Decision Table Performance Considerations

Performance Considerations

The Decision Table operator, in loading a decision table, evaluates the expression in every cell of the table. This is done for two reasons. First, if any invalid expressions are present in the decision table, the load can be rejected and the previously loaded decision table, if any, can be retained. Second, the load-time evaluations populate an expression cache, increasing subsequent runtime performance by several orders of magnitude.

Expressions that appear more than once per column are evaluated just once. Thus, the total time to load a decision table depends upon the total number of unique expressions across all the table columns. For example, in a 100-row, 10-column table, if every cell in each column is unique, 1,000 expressions will be evaluated during loading. If, on the other hand, each column has only 20 unique values, only 200 expressions will be evaluated.

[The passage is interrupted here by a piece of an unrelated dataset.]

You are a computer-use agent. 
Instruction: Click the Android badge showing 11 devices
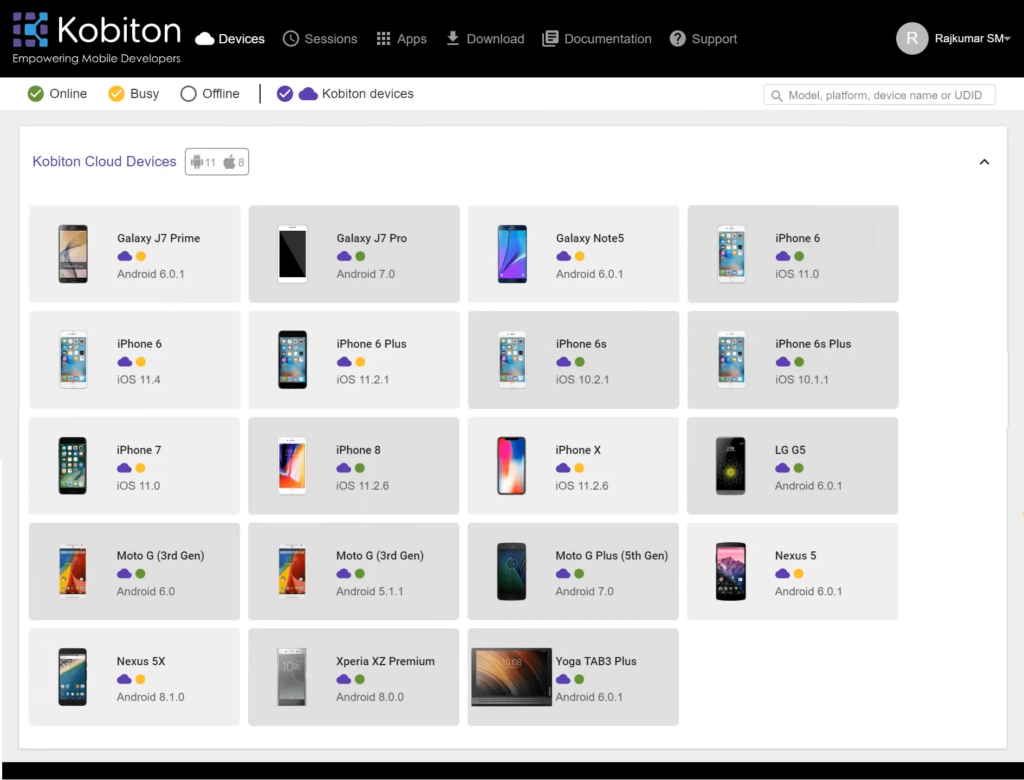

When a decision table is loaded, the Decision Table operator builds a decision tree, in which the root node holds the unique expressions in the first column of the decision table. The expressions in the root node point to second-level nodes holding expressions in the second column of the decision table, and so on. In processing an input tuple against the decision tree, all the expressions in the root node are evaluated, but only those second-level expressions whose parent expressions evaluated to true are evaluated, and so on. Thus, the total number of expressions evaluated in processing an input tuple against a "well-formed" decision tree is typically a small subset of the total set of expressions in the original decision table. A well-formed decision tree is one derived from a decision table containing many duplicate expressions, particularly in the left-most columns. Each expression that evaluates to false eliminates a large portion of the tree, so processing an input tuple typically requires evaluating a small number of expressions.